Por suerte para todos los argentinos, pero en particular para los que están cerca de las producciones agropecuarias, la economía mundial impulsó el valor de los alimentos y las ciudades, pueblos y parajes se reactivaron. Lo que en los 90 fue angustia, deuda y quiebras se transformó en ganas, esperanza y trabajo. Y en renta, que es igual a bienestar, ahorro y futuro. Así resurgió económicamente la "clase media rural", trabajadora y educada, que logró sobrevivir a la debacle que durante el menemismo se llevó puestos más de 100.000 productores.

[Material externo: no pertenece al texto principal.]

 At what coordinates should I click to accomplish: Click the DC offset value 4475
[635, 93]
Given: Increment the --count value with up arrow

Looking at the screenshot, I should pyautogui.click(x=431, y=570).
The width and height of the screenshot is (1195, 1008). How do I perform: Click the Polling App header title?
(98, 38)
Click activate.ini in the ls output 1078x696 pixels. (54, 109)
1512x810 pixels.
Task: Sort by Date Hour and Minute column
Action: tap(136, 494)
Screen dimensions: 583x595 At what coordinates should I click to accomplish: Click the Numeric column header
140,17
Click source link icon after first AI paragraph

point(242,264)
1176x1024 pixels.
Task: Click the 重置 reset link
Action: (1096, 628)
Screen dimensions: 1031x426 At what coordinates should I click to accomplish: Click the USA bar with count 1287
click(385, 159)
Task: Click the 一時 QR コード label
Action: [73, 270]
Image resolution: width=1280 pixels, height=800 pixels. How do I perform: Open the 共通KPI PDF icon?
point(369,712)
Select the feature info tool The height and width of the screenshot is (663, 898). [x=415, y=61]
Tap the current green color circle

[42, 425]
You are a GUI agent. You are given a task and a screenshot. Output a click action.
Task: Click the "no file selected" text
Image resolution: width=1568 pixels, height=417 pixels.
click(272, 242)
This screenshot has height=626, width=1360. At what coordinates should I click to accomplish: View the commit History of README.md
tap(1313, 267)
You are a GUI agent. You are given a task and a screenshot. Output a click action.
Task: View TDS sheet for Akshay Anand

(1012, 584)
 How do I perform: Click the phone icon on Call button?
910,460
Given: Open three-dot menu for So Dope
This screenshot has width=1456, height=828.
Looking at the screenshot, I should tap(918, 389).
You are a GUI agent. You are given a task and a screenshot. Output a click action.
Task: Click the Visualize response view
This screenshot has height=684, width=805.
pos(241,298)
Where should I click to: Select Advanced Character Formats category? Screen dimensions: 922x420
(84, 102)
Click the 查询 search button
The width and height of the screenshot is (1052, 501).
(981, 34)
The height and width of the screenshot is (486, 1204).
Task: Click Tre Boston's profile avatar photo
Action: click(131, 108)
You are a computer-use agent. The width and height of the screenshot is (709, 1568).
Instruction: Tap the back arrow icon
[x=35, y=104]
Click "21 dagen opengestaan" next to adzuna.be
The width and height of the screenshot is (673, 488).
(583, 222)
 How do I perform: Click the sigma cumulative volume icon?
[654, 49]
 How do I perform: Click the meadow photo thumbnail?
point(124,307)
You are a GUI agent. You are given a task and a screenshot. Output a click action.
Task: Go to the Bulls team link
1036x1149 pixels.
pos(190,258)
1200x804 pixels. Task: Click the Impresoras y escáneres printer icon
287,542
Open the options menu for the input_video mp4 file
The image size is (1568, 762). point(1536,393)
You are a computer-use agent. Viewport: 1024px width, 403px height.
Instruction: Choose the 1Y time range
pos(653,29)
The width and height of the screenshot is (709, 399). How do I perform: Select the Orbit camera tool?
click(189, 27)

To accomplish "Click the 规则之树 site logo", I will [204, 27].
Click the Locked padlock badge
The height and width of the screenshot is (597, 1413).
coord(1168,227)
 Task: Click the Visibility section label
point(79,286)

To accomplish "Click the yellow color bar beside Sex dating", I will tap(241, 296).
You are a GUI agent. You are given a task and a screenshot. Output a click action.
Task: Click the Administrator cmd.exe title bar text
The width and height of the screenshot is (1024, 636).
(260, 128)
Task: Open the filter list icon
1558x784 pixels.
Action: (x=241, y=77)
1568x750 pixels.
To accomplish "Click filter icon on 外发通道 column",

Los Kirchner, con el posterior consenso de quienes sólo se informan sobre los alimentos en la góndola, confiaron en que "el campo" eran los presidentes de las cuatro entidades y que nada pasaría si al 35% de retenciones se le sumaba un nuevo esquema capaz de "socializar" el esfuerzo y la renta de los productores sojeros-terratenientes-oligarcas-golpistas. Sin embargo fue la gota que colmó el vaso. Al modo del "corralito" de Cavallo, el último zarpazo significa para muchos una confiscación y la posible pérdida de la renta, de su fuente de trabajo y el futuro de su familia. Prueba de ello, y de que la discusión no es "retenciones si o no", es que el impuesto arrancó en 10% durante 2002 y luego fue creciendo en forma escalonada al 23.5, 27.5 y 35%, en el caso de la soja. ¿Alguien recuerda "piquetes de la abundancia" en estos 6 años? Los 400 cortes de ruta en todo el país, así como las 300.000 personas en el Monumento a la Bandera, son una cabal prueba de lo que se juega el interior en esta partida: la supervivencia de una clase social genuina y digna, educada y cultora del trabajo. Quizás, una de las últimas "joyas de la abuela" que nos queda por vender.